P-Como escritor e testemunha activa deste percurso de quase 50 anos após o 25 de Abril, que balanço faz?
R- Um balanço extraordinariamente positivo. Querer comparar o país que era Portugal, antes de Abril de 1974, com o Portugal de hoje, no sentido de apurar qual deles é melhor, é intuito que quase roça os limites da decência. Já é mais séria a comparação entre aquilo que somos e aquilo que podíamos ser, sendo absolutamente urgente criar um verdadeiro compromisso de cidadania com vista a debater e a traçar, democrática e participadamente, as linhas do futuro que queremos, como comunidade, construir. Também para isso este livro pode ser um pequeno contributo. Muito pequeno, como é evidente. Mas um.

P-Pensando no futuro: o que está a escrever neste momento?

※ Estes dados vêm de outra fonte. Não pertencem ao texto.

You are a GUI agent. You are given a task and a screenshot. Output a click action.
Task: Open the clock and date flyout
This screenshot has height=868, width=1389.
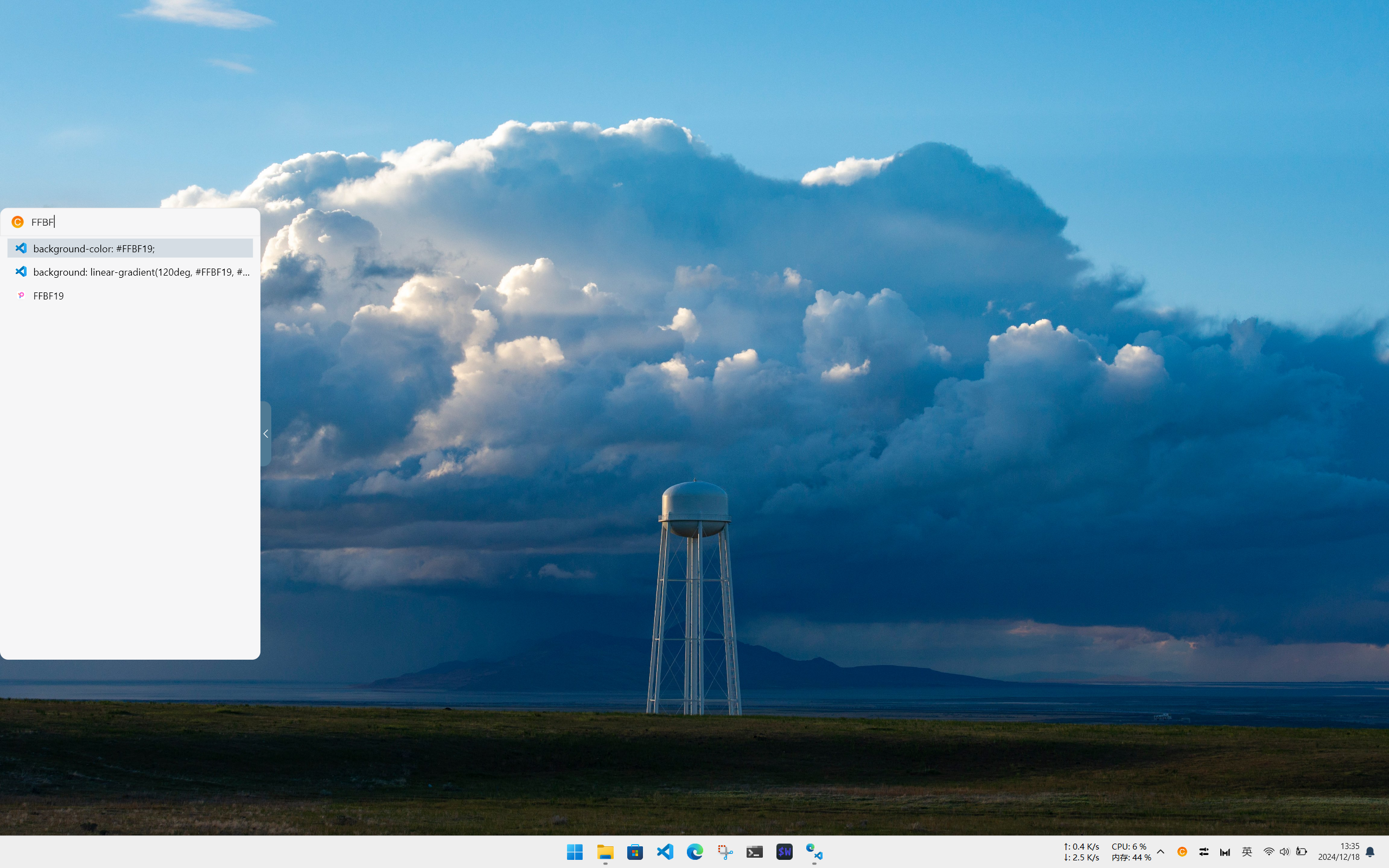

R-Por agora estou a despedir-me deste último romance, acompanhando-o em sessões de apresentação, em debates em clubes de leitura, em entrevistas, etc.. Vou continuando a intervir publicamente como venho fazendo há muito, e respeitando compromissos assumidos nas áreas onde me dão o gosto de solicitarem a minha participação. Tenho algumas ideias para o próximo trabalho de ficção, mas estou a deixá-las à vontade, para que andem de um lado para o outro, livremente, até que uma delas se fixe e, então, eu me ponha a escrever rendido a essa.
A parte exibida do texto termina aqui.